I am not familiar with that, but Wikipedia says that only from
Norton Utilities for Win 95 version 2 on, FAT32 is supported.
In general, I think Norton Utilities for DOS version 8 are more
powerful and professional than the undelete included in MS DOS.

> I have really slept since running ms dos undilute.
> anyone have a copy of this?
> its only one file around 125k in size, but it is profoundly important.

Please explain in more detail: Which partition type is the
partition where the damaged file resides? Is it is the root
directory or in a subdirectory? Do I understand correctly
that it did not get deleted, but rather overwritten? If so,
how big is the file by which it got overwritten? Were there
other copies of the file at other locations at some time?

Maybe undeleting a  deleted copy of the file works better
than recovering only the end of the file, now that you may
have overwritten the start of the main copy by accident.
If there were different copies at different places, some
of which are now deleted, undeleting them can help you to
recover different parts of your file. As with all delicate
repair work, the best way would be using a disk image in
read-only mode to avoid degrading available data further.

I think that the default way of overwriting a file is to
re-use the same disk area, so if you overwrote X.TXT of
125kb with another X.TXT of 5kb, you probably can recover
only the 120kb at the end. In addition, if you have 4kb
cluster size, you can at most recover 117kb directly, as
the first 2 clusters got partially overwritten. It may
help to additionally "extract" the new small file to a
new place, with size extended to 8kb, though: It should
have the missing 3kb appended...

Of course working on a disk image can be a pain: Often,
you do not have enough space for a raw copy of the whole
partition (whole disk should not be necessary) and you
may not have the tools either.
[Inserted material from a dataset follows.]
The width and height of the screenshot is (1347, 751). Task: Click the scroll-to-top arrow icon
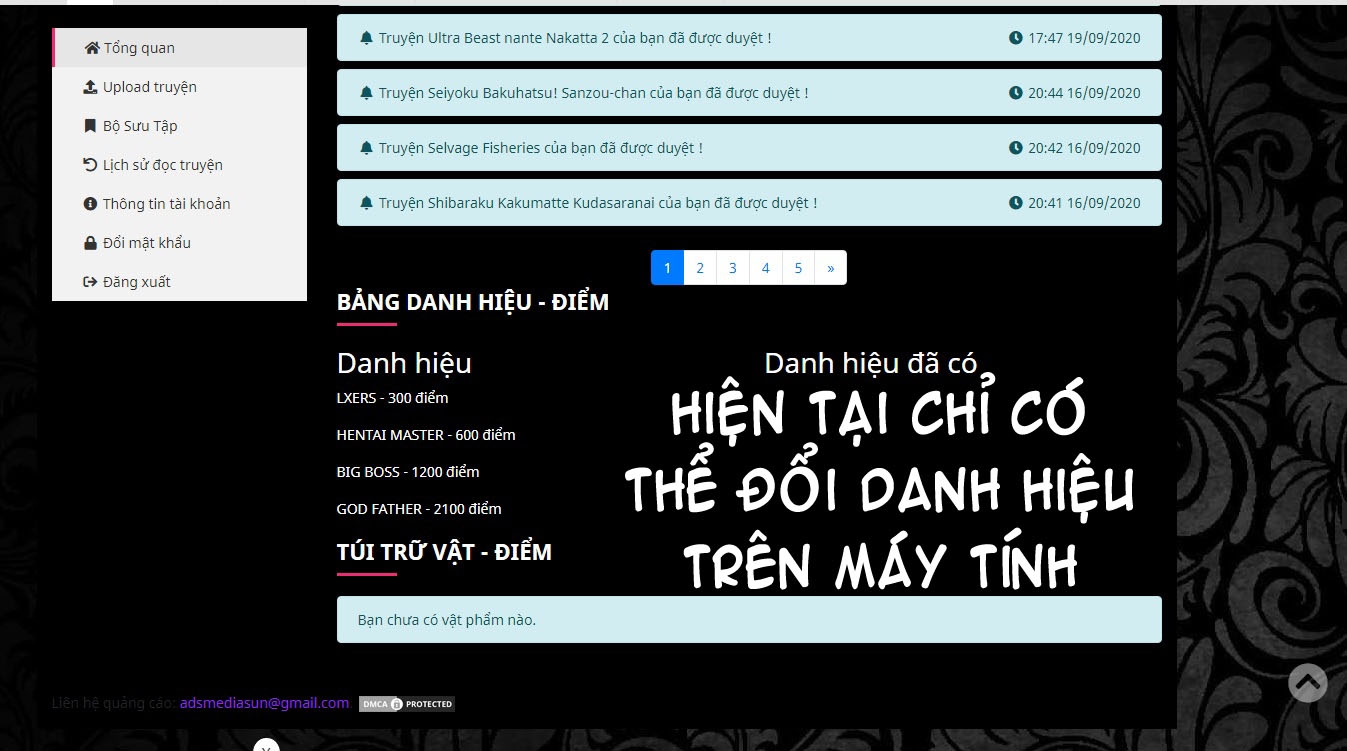(1307, 683)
Comercially, people often
used Ghost for this. However, that got discontinued now.

Experienced Linux users might just use the "dd" command,
risking a copy in the wrong direction when making a typo.

Both Ghost and Linux partimage have had no update for 3
years now. PING and "Redo Backup and Recovery" also are
not very up to date. Clonezilla and "Mondo Rescue" seem
to be the most promising options at the moment. For G4L
(Ghost for Linux) English Wikipedia has no description,
but German Wikipedia does...




If you feel insecure about the process, you may want
to ask somebody with disk imaging experience to make
the image for you. If the partition is small, they
can burn a copy of the image file on DVD which then
is implicitly read-only. Otherwise, you may want to
make more than one copy if you are worried about the
read-only part of your repair attempts. If you cannot
find sufficient disk space for a disk image, you may
want to get or borrow an extra drive, depending on
how optimistic you are about the repair in general.

Of course you can also always limit yourself to some
preferrably read-only analysis and rescue attempts
on the original disk, in particular if you only want
to try a limited number of things and then move on.

Regards, Eric

PS: Given that you have the complete Norton Utilities
for DOS, you can use their disk editor (in read-only
mode, as viewer, preferrably) to investigate the area
of your damaged file to ponder further repair steps.

PPS: The https://en.wikipedia.org/wiki/Norton_Utilities
page says MS DOS 5 UNDELETE is from the Norton Utilities
version 6 and MS DOS 6 DEFRAG is from Norton version 7.
Also, MS may have licensed modified / smaller versions.